▶ What the task requires
Rewrite every one of the records below, swapping "Viewport" for "Screen size" and keeping everything else the same. Leave the pictures out of your answer.

======== Data for the task ========

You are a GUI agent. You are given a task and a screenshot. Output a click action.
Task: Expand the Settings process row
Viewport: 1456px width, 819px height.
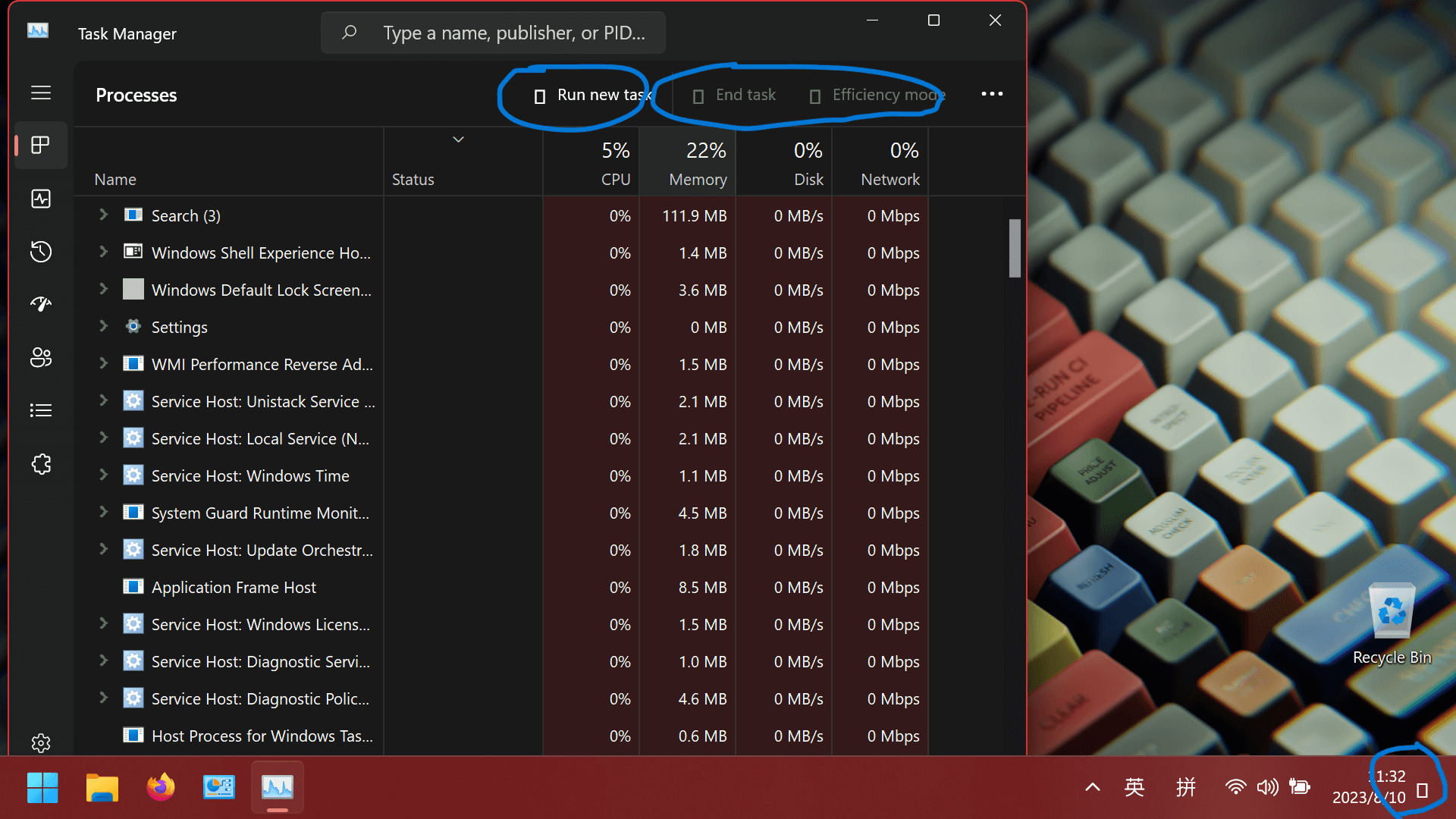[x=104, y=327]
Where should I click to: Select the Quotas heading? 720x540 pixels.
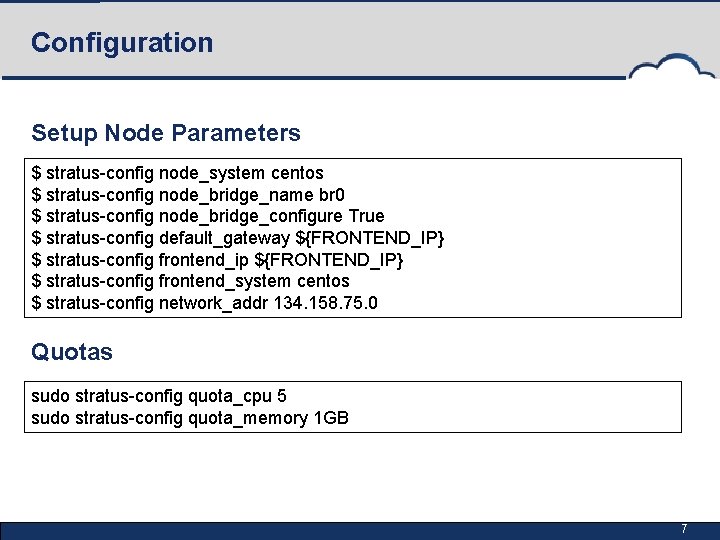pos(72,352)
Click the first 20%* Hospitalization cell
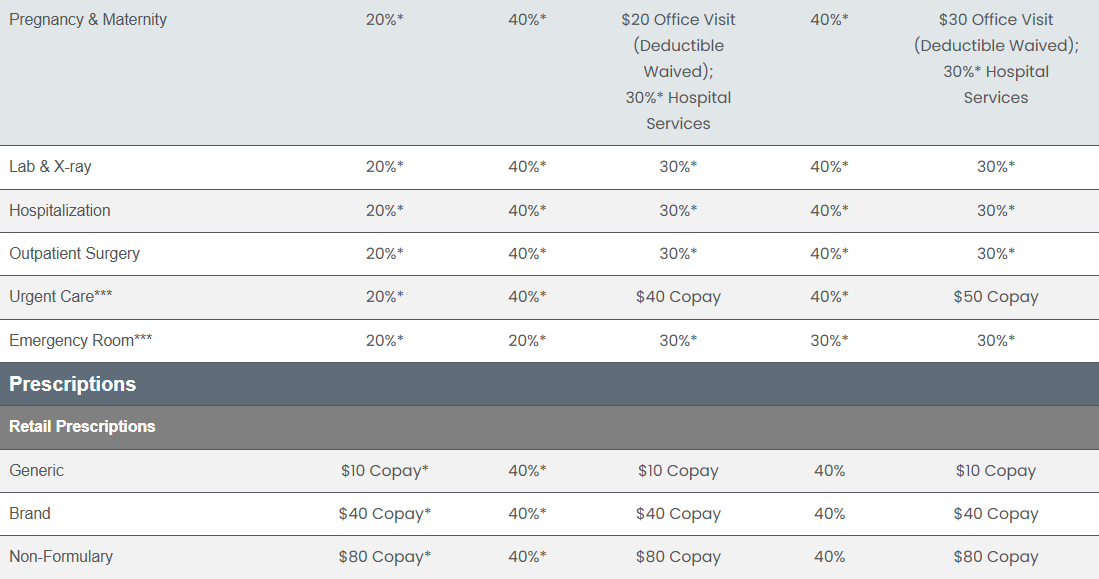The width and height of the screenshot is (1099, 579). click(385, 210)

========

▶ Answer to this task
You are a GUI agent. You are given a task and a screenshot. Output a click action.
Task: Expand the Settings process row
Screen size: 1456px width, 819px height.
[x=104, y=327]
Where should I click to: Select the Quotas heading? 720x540 pixels.
pos(72,352)
Click the first 20%* Hospitalization cell
The width and height of the screenshot is (1099, 579). click(385, 210)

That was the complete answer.